While a January 2008 policy of the central government for attracting investments for demonstration projects totalling 50 mw -- which set Rs15 per unit (kilowatt hour, kwh) as generation-based tariff (GBT) for installations set up by March 31, 2009 -- has been around, not a single unit has come up yet. Likewise, the Gujarat government has a policy that pays Rs13 per unit has been found wanting.
Charles Yonts and Rajesh Panjwani, analysts with CLSA Asia-Pacific Markets, in a note on Friday said a feed-in-tariff of Rs15-20 per kilowatt hour looks very attractive on both absolute and relative basis and initial starters of solar power plans could earn internal rate of return (IRR) in excess of 15-20%, the highest among countries they looked at and compared with negative returns expected from solar investments in China. Quite naturally then, there should be a rush of developers in the sector.

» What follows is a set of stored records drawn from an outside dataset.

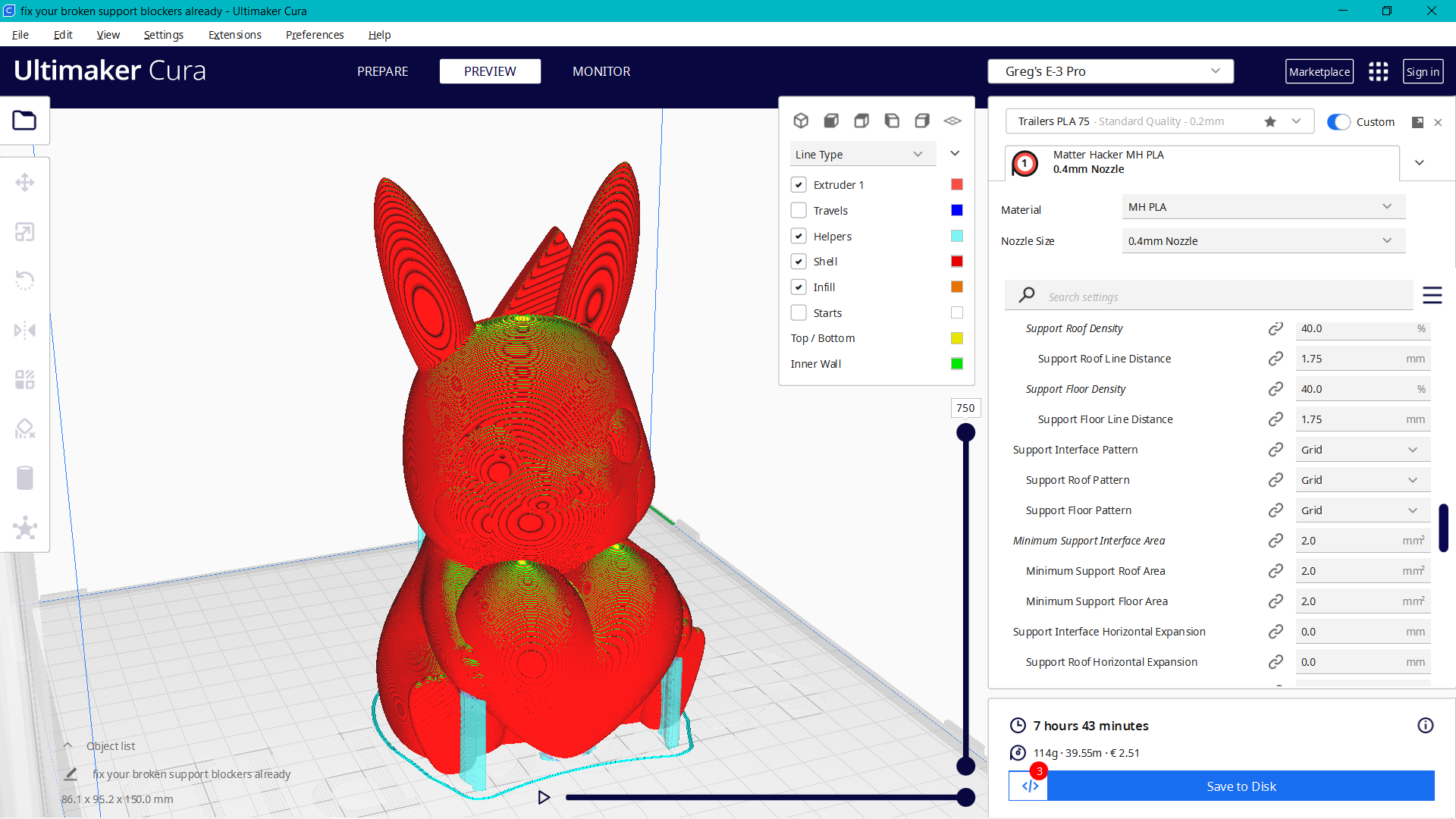The width and height of the screenshot is (1456, 819).
Task: Open the Extensions menu
Action: pyautogui.click(x=234, y=35)
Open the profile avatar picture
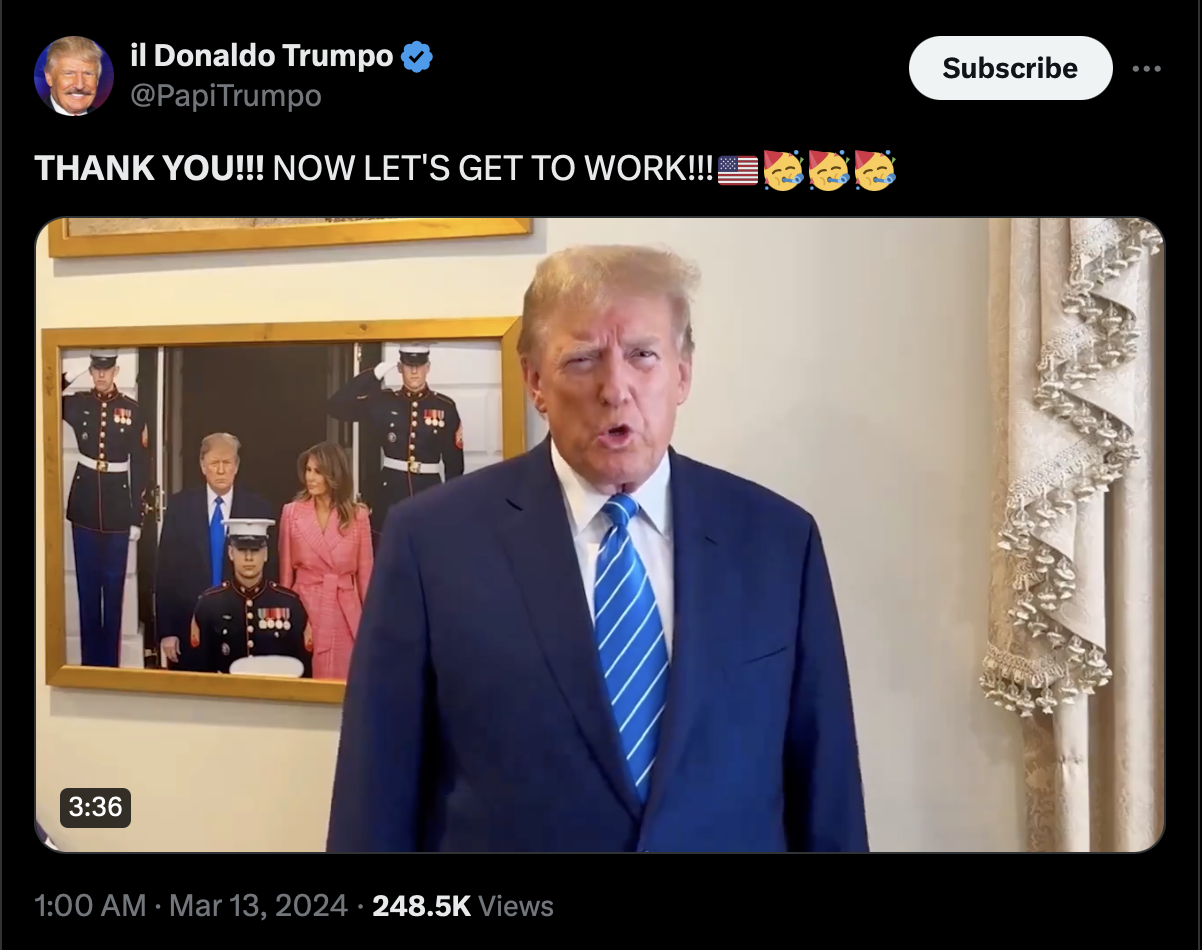This screenshot has height=950, width=1202. [74, 76]
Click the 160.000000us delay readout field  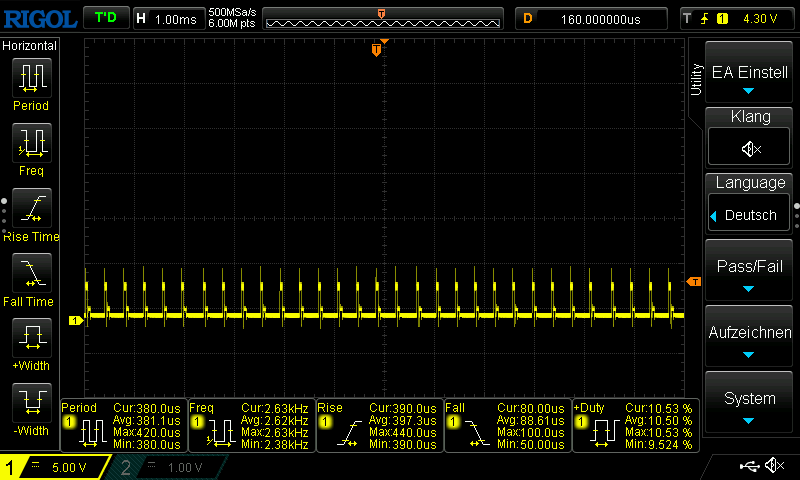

Indications are that the policy could set the FIT at between Rs15 and Rs20 per kwh, apart from spelling out a financial support system for large grid-connected systems. It is also expected that the policy will heed to the suggestion of prolonging these and other incentives for 20 years or the life of the solar modules.
The industry is obviously happy at the prospect.
What will also help it is that solar module prices have dropped almost 30% since last year. Scale projects will enable producers to take advantage of lower costs and thereby have higher IRRs, observed Rajiv Jain, director government relations, ISA.
An important feature of the policy could be an incentive regime for setting solar projects early with a front-loaded FIT which reduces progressively over the years.
This could be available for generation capacity to the extent of 3000-5000 mw, said an industry source.
Another demand voiced by the industry at the recently concluded SolarCon 2009, a solar industry conference, is for at least a 20-year tenure for the power purchase agreements (PPAs) with state power utilities. While that is a state subject, Saturday's policy announcement is expected to suggest the same.
While the specifics of the NSM will still have to be spelled out in subsequent follow up announcements, according to ISA's Jain, what will be good for the industry is the mere thought of implementation of the policy itself.